The contents of the investigation—on which members of Baylor’s Board of Regents were briefed in May—have thus remained something of a mystery. They still are, but the Wall Street Journal has squeezed out some details from the university regents. The scandal, its regents sources say, “involved 17 women who reported sexual or domestic assaults involving 19 players, including four alleged gang rapes, since 2011.”
Further, the report’s sources say that Briles was told about at least one alleged gang rape and was supportive of the victim, but did nothing about it:
In one of the alleged gang rapes, the victim, who also was an athlete, told her coach that she didn’t want to go the police. When notified of the allegation, Mr. Briles told the victim’s coach that he hoped she would go to the police, according to people familiar with the matter. One person close to the victim said she viewed Mr. Briles as supportive of her claim. However, Mr. Briles didn’t notify the school’s judicial-affairs office or the Title IX office, these people said.

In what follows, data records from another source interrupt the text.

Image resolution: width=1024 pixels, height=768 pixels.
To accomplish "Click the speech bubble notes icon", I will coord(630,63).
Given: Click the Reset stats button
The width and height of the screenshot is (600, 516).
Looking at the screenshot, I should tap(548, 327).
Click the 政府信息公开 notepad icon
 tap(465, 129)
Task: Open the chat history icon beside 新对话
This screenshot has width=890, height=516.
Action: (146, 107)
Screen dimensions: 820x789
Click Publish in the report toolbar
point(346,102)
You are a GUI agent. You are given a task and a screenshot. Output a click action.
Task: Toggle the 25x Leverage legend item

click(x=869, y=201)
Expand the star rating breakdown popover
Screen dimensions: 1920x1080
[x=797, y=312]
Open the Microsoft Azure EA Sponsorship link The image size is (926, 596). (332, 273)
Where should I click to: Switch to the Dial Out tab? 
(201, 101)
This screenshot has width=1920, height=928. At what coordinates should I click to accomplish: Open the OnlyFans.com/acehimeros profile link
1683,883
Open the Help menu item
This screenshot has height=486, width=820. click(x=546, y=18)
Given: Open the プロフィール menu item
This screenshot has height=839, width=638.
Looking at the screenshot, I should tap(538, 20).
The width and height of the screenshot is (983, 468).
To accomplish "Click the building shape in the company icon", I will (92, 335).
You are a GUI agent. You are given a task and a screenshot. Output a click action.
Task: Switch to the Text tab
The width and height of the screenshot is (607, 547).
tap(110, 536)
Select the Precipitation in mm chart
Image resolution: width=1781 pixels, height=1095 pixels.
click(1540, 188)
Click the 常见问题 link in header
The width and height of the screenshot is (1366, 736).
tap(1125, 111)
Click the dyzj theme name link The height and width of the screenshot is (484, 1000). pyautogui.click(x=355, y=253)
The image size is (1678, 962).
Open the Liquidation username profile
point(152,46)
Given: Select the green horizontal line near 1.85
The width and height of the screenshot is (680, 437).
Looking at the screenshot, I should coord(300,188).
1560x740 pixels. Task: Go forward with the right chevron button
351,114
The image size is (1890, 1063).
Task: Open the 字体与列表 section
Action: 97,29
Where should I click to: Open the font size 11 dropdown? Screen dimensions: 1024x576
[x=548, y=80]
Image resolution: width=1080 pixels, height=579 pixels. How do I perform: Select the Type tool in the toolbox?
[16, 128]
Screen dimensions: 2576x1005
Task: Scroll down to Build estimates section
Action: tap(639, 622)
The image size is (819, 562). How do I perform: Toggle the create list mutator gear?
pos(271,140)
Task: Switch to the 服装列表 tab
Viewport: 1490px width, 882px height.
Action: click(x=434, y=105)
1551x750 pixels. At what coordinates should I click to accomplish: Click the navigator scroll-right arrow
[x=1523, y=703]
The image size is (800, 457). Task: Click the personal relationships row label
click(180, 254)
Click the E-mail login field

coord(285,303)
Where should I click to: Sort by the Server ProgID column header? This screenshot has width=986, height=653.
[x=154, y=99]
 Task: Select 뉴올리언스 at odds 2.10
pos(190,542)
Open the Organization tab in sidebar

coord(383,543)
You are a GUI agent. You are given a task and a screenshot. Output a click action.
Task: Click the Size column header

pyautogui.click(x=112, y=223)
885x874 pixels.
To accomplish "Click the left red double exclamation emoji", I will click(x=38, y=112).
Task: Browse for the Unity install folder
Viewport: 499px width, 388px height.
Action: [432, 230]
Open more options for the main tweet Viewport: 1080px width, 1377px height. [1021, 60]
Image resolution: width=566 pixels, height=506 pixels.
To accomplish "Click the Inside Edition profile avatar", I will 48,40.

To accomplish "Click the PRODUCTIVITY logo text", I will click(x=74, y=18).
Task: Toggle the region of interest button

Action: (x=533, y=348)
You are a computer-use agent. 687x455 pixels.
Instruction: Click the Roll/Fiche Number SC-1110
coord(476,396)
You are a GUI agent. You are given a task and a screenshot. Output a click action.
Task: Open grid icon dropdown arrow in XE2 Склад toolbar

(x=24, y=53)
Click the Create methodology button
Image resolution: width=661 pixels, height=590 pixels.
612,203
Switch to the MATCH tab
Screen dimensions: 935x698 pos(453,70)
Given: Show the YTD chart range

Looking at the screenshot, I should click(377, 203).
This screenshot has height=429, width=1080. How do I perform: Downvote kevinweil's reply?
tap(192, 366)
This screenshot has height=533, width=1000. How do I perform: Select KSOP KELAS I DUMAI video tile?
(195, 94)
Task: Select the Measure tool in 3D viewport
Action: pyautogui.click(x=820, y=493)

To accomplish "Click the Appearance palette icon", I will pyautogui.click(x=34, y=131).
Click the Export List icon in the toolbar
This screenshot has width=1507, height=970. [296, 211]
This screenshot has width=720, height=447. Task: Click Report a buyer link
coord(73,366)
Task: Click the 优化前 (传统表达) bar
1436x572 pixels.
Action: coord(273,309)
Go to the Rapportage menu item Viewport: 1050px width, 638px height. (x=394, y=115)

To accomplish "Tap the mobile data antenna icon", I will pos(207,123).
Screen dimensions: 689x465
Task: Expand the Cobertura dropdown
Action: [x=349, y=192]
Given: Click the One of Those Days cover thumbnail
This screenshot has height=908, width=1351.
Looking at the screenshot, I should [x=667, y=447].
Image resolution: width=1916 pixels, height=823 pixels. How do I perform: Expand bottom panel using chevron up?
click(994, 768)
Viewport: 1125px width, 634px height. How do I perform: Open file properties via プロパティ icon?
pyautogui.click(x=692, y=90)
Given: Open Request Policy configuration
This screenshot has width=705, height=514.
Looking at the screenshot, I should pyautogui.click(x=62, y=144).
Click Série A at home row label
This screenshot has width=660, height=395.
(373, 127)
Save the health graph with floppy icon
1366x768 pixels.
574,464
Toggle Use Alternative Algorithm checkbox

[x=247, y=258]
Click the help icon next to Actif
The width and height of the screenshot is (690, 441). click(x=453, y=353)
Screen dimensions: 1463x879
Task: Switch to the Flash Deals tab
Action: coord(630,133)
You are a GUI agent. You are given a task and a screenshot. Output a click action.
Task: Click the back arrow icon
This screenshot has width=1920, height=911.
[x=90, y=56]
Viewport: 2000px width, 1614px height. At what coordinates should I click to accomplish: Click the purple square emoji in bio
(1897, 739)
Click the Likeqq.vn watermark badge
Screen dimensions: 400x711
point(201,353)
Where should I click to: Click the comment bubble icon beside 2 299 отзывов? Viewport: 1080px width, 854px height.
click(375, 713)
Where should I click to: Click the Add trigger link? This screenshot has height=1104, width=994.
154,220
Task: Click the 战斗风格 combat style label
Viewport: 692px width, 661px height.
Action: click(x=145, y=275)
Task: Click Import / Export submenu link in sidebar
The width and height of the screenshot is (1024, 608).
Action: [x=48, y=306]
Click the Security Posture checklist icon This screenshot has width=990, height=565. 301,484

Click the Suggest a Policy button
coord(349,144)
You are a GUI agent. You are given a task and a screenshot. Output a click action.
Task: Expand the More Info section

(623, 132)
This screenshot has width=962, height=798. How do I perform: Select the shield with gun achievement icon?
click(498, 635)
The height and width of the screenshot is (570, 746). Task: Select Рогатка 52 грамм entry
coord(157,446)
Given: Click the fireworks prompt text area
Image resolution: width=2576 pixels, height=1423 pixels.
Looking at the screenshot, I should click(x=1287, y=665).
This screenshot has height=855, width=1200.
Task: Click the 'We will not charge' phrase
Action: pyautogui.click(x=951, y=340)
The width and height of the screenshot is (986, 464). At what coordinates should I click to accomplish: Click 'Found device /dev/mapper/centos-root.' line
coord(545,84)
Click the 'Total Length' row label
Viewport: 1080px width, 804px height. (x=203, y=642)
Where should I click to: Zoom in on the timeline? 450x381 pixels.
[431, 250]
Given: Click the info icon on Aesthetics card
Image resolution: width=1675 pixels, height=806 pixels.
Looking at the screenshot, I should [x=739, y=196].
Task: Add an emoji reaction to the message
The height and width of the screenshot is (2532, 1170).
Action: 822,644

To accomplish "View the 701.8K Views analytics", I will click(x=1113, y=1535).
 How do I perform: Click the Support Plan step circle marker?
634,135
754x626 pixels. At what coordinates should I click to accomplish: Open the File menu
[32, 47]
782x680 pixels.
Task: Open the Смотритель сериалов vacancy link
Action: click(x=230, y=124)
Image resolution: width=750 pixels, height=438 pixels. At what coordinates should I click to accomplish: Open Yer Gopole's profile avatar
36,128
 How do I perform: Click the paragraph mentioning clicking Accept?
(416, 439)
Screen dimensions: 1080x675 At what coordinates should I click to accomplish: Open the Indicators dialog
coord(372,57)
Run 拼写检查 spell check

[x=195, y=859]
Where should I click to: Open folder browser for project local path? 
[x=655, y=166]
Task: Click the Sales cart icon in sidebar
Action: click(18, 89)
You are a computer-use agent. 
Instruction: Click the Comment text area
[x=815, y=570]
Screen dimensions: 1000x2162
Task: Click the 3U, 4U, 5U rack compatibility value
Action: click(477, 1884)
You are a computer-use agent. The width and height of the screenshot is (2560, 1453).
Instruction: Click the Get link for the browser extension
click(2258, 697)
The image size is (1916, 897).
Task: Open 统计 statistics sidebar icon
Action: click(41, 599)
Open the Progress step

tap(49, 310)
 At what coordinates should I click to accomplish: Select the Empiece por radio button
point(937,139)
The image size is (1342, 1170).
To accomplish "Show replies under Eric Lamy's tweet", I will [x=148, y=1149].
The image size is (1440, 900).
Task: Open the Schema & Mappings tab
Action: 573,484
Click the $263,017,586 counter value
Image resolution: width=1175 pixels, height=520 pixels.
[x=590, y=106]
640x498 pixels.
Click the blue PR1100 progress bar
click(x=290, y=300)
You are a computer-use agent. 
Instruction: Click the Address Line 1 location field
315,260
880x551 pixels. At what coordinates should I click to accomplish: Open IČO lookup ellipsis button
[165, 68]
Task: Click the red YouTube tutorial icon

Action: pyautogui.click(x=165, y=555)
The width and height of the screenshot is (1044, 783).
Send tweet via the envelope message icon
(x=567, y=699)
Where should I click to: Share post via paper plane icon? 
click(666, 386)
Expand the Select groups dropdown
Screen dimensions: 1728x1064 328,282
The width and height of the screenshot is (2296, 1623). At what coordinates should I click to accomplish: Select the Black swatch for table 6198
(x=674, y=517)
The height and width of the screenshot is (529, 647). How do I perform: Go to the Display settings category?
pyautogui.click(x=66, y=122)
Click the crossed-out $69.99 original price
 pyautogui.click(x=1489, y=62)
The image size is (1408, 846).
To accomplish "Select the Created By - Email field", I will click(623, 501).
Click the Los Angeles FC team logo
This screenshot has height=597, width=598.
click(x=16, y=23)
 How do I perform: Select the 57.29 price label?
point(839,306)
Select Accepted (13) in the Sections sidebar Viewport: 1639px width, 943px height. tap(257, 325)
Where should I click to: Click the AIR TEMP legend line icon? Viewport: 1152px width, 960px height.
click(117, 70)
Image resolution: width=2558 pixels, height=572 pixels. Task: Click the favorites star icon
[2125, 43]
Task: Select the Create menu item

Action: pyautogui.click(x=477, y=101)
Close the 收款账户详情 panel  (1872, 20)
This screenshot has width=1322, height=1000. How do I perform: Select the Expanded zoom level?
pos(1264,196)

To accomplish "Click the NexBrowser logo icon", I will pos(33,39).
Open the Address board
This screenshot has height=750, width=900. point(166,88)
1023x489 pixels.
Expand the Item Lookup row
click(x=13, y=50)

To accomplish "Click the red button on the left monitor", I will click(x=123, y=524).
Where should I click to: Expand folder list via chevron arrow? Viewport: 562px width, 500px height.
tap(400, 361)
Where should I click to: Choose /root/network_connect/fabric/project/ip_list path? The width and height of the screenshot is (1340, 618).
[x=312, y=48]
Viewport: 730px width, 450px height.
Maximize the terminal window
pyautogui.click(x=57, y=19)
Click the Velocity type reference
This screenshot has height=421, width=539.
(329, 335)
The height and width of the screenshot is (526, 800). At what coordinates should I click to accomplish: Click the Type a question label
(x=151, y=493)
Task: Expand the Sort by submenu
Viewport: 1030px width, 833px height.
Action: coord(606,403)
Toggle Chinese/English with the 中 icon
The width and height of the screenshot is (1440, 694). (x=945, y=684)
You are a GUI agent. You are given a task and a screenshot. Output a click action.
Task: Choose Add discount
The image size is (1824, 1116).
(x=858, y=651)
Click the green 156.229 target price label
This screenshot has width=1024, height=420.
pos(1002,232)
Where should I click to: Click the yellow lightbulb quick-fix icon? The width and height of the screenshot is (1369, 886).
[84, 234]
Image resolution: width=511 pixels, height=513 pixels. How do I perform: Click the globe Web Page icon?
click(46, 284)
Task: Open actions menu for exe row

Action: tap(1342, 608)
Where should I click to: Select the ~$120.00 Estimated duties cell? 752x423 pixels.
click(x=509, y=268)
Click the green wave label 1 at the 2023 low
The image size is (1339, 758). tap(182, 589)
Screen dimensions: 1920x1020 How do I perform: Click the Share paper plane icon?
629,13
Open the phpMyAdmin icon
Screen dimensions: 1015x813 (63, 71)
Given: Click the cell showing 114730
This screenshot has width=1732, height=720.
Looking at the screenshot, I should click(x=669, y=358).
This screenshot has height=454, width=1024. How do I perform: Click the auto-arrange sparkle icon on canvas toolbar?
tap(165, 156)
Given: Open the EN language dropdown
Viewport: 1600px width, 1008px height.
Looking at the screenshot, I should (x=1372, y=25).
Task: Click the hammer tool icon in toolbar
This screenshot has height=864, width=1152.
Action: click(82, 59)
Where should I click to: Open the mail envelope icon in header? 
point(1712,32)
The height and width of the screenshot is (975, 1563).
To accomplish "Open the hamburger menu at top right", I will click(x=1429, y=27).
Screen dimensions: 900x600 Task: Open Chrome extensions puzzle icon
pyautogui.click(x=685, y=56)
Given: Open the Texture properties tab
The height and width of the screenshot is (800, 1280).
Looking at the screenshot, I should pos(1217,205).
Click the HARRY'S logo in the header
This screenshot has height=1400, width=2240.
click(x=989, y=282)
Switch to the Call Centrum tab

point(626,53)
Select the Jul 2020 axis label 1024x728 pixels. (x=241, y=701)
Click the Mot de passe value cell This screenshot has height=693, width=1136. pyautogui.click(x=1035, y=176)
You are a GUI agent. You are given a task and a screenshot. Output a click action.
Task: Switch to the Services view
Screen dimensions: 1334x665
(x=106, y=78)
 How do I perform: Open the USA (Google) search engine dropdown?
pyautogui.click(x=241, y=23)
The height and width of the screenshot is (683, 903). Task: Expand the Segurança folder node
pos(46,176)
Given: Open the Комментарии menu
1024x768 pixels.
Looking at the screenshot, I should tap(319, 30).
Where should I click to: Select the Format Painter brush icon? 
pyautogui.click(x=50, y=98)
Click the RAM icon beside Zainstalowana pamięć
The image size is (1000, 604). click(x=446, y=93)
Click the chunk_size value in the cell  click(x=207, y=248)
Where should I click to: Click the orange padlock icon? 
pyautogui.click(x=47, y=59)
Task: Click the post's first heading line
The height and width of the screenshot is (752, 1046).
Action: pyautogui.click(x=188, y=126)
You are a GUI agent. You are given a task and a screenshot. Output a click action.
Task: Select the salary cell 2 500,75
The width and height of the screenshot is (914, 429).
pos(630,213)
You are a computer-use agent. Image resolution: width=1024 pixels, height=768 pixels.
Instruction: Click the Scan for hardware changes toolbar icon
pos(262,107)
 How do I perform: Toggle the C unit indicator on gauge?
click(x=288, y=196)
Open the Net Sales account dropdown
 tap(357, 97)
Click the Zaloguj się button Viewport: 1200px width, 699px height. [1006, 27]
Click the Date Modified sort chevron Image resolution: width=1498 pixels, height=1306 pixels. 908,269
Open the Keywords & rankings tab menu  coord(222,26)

Briles’s lawyer, Ernest Cannon, claims that the regents speaking to the WSJ could violate a non-disparagement clause in Briles’s agreement with the school. (One mystery here is why these regents are speaking out, albeit on terms of anonymity, and why now.)
Before the regents fired Briles, they met with him in what they reported as a tearful meeting:
On May 24, two days before the board announced plans to fire Mr. Briles, he addressed regents in a conference room in an office tower across the Brazos River from the $266 million football stadium that opened in 2014.
Baylor regents said that when Mr. Briles was asked what he would have done differently, he broke down and wept. Many board members began to cry as well.
“He couldn’t speak he was so upset, and all of us were,” Mr. Gray said. “Art said, ‘I delegated down, and I know I shouldn’t have. And I had a system where I was the last to know, and I should have been the first to know.’”
Mr. Cannon said Mr. Briles quoted Scripture and expressed his regrets over the painful situation Baylor was in, but didn’t admit to wrongdoing.
In August, an unemployed Briles appeared at a practice for the Houston Texans and defended his reputation. “I’ve been in it 38 years, and I’ve done, you know, lived the right way for 60 years of my life,” Briles said. “I’ve never done anything illegal, immoral, unethical.”